-- Given problem --
Copy the lines from the one with "This screenshot has" to the one with "tap(83, 113)", replacing "Switch" with "Change" and changing nothing else. Omit the pictures.

-- Dataset extract --

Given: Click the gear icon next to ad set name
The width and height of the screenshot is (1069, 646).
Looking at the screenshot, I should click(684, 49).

* * *

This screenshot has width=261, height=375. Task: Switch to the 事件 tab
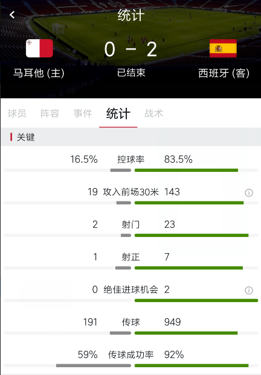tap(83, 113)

-- Exercise solution --
This screenshot has width=261, height=375. Task: Change to the 事件 tab
tap(83, 113)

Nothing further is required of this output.